Herpes simplex virus infections

DESCRIPTION:   
Oral infection with herpes simplex virus occurs in three clinical forms. The most common type consists of recurrent small blisters on the lips commonly referred to as fever blisters or secondary herpes labialis. The second type is a generalized oral infection called primary herpetic stomatitis. The third and least common form of oral herpes infection consist of small ulcers usually localized on palatal mucosa.
Herpes labialis is illustration in Figs. 1 and 2. This lesion is well known and unlikely to be  a  diagnostic  problem.  It  tends  to  be  a  recurrent  disease  in  teenagers  and  adults. Elapsed time between recurrences varies from person to person. Recurrences are thought to be triggered by exposure to sunlight, febrile diseases, physical and psychogenic trauma, and other irritants.
Generalized involvement of the oral mucous membrane is called primary herpetic stomatitis and represents the initial exposure to the virus. This is a one time infection, but the patient remains susceptible to recurrent or secondary oral herpes infections (Figs. 3 and 4).

  It  is  more  commonly  seen  in  children,  but  teenagers  and  adults  are  also  affected.
Patients initially have gingivitis with swollen and red gingiva, then small blisters may appear on other mucosal surfaces. The blisters break quickly and are seldom seen by the dentist or physician. After they break, the lesions appear as small ulcers that resemble small aphthous lesions. The primary, generalized infection is accompanied by fever, cervical lymphadenitis, and inability to eat or drink without considerable pain. Patients who suffer recurrent intraoral herpes are few. Recurrent intraoral herpes infections  tend  to  occur  as  vesicles  followed  by  small  ulcers,  mainly  on  the  hard  palate mucosa (Fig. 5) and often follow trauma to the area, such as palatal injections or periodontal therapy.

ETIOLOGY:  
Herpesvirus hominis (herpes simplex virus). Most oral lesions are caused by Type I virus but approximately 10% are thought to be caused by Type II.

TREATMENT:   
Antiviral drugs such as Acyclovir, Famciclovir, Penciclovir, Valacyclovir and over-the-counter Abreva have all shown that they can decrease the time of disease as well as help with pain management. To be beneficial, they must be started at the first sign of disease. Most studies indicate that the drugs decrease the duration of disease by about one day. Acyclovir, Penciclovir and Abreva are available in a topical ointment.

PROGNOSIS:     
Primary  infection  usually  resolves  in  10-14  days.  Once  the  virus  has entered the body, it travels through nerve trunks to the nearest ganglion where it may lie dormant  for  the  remainder  of  the  patient's  life.  Future  recurrences  are  thought  to  be brought about by the "reawakening" of the virus which retraces its steps to cause new lesions in the same general area as the original point of entry. Thus, each recurrence is not a new and different infection from the outside but a recrudescence of the original infection. The ability of the virus to remain latent in deep ganglia makes total eradication almost impossible and will likely frustrate attempts at prevention for the foreseeable future.
Patients with widespread herpetic stomatitis should drink liquids to prevent dehydration. A broad-spectrum antibiotic is commonly given to control secondary bacterial infection, but does not shorten the viral infection. Antiviral drugs may shorten the duration of the disease if they are started early.
Clinicians should be aware that the herpesvirus may cause disseminated infection including encephalitis in which case the prognosis is extremely grave.

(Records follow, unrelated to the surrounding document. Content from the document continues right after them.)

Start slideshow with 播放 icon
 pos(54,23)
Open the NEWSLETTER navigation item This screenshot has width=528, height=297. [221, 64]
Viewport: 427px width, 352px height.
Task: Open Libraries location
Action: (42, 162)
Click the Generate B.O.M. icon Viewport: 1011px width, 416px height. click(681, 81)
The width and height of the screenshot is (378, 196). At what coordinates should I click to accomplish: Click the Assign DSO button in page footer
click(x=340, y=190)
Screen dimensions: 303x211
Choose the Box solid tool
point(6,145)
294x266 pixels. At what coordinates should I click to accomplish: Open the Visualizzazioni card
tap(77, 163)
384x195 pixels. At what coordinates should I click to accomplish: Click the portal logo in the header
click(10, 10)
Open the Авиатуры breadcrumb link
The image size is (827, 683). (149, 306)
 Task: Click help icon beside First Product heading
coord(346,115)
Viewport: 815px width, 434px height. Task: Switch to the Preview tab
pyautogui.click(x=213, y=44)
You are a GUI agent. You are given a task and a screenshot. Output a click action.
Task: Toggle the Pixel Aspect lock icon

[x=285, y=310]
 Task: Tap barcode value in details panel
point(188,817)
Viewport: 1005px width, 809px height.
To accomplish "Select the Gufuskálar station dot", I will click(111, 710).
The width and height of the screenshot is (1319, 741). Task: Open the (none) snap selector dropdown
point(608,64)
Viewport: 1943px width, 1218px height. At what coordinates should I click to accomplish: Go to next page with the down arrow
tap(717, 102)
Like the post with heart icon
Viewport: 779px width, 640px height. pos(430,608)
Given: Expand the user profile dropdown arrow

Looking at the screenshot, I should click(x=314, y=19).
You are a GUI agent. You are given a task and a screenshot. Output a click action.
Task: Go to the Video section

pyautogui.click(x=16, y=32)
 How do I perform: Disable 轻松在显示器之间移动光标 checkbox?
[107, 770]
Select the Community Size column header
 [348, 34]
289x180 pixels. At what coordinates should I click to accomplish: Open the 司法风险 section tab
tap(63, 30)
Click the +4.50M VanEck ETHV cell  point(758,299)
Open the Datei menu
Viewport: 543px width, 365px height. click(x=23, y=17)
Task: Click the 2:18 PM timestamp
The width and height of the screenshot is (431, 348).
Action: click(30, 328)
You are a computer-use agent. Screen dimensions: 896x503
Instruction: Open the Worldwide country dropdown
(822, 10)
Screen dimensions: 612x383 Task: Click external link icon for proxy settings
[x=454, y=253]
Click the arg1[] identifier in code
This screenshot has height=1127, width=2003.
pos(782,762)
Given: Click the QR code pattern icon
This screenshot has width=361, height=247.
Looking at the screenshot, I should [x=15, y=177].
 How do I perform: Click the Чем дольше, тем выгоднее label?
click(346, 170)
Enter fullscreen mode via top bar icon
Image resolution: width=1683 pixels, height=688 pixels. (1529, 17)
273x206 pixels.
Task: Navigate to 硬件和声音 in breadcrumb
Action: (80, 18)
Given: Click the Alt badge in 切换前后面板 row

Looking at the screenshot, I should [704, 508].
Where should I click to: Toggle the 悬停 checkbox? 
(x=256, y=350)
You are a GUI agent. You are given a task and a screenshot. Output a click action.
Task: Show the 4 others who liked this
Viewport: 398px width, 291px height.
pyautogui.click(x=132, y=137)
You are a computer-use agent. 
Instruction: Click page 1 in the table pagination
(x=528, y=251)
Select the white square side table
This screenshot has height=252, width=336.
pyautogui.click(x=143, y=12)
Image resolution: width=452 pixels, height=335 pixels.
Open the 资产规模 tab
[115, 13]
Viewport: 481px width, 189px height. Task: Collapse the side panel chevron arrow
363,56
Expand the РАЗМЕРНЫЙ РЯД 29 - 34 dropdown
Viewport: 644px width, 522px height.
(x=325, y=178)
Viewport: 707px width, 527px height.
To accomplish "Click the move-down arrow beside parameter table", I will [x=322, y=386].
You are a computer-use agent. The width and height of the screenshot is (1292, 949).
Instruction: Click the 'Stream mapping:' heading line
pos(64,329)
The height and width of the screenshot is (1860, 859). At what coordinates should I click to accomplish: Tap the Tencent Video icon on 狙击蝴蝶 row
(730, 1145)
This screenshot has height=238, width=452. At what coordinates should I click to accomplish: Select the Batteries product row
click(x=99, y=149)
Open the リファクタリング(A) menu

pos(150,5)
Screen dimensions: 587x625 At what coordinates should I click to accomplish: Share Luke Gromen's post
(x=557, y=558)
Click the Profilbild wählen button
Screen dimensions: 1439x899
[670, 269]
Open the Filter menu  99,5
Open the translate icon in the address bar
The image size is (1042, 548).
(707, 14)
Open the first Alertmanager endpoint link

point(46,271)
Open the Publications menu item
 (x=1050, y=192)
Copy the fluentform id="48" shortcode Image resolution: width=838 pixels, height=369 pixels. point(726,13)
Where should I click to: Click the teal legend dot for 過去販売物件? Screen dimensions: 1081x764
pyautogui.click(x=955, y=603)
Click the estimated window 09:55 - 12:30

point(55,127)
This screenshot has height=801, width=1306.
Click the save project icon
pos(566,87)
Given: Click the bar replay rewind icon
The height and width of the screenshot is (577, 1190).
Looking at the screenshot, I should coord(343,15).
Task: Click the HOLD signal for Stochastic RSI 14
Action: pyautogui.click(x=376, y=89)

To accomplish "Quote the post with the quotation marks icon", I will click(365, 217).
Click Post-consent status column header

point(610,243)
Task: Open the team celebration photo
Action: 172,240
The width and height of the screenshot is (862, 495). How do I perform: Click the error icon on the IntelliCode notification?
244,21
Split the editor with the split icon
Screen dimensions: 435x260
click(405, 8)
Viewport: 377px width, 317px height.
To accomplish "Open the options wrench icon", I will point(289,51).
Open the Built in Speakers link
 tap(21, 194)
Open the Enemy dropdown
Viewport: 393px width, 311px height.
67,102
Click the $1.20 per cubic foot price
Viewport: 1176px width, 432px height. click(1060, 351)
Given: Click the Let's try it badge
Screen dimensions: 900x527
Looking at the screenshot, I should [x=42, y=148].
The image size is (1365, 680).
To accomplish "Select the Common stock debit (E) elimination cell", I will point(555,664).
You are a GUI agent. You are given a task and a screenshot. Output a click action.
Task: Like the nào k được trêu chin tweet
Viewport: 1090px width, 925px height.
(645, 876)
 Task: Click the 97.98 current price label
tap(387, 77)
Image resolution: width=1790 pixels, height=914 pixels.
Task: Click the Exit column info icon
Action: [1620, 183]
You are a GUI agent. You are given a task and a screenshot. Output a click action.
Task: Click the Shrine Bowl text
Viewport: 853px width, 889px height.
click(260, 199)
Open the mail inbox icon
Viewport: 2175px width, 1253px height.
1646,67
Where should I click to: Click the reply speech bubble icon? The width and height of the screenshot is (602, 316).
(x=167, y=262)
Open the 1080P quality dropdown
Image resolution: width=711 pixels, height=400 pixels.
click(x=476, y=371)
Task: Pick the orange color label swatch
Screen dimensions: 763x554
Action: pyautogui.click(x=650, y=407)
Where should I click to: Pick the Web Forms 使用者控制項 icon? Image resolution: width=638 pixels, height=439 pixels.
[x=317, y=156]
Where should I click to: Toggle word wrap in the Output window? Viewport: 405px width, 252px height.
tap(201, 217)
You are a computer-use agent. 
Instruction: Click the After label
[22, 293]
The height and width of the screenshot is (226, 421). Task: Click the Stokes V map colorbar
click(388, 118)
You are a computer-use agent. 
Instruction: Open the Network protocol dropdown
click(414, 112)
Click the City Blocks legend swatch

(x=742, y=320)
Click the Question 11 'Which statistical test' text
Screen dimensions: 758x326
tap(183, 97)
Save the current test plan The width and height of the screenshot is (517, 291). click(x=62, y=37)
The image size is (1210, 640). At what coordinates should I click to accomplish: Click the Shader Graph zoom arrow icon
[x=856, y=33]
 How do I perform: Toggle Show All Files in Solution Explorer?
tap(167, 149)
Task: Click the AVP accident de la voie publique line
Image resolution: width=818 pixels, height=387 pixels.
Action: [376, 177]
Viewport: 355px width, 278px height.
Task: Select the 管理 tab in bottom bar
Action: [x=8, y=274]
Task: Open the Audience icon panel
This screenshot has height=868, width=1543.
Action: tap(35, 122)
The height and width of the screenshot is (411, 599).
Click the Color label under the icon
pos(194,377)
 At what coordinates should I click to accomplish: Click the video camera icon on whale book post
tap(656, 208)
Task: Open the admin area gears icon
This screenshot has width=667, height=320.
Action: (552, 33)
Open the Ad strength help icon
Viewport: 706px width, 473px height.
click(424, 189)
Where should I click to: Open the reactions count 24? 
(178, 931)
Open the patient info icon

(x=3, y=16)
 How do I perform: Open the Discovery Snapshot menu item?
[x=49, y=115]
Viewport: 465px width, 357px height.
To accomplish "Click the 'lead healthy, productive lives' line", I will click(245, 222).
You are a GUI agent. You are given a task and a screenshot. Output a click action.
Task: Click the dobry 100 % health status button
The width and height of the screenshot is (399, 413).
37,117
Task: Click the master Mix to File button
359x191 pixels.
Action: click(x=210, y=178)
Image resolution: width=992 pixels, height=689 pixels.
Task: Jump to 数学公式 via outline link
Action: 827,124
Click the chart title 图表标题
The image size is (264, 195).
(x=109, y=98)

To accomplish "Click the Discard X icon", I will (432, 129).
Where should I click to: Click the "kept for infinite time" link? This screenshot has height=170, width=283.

DIFFERENTIAL DIAGNOSIS:   
Primary herpetic stomatitis may resemble oral lesions of erythema multiforme, but herpes can be diagnosed by exfoliative cytology.A characteristic multinucleated cell appears in the smear of herpes infections. Culture of the virus is possible if a viral laboratory is available. Lesions of herpangina and hand, foot and mouth disease, both caused by Coxsackievirus, may clinically resemble oral herpes virus infections. Recurrent intraoral herpes may be confused with herpes zoster. Aphthous can be differentiated since it usually does not occur over bone, does not form vesicles and is not accompanied by fever or gingivitis.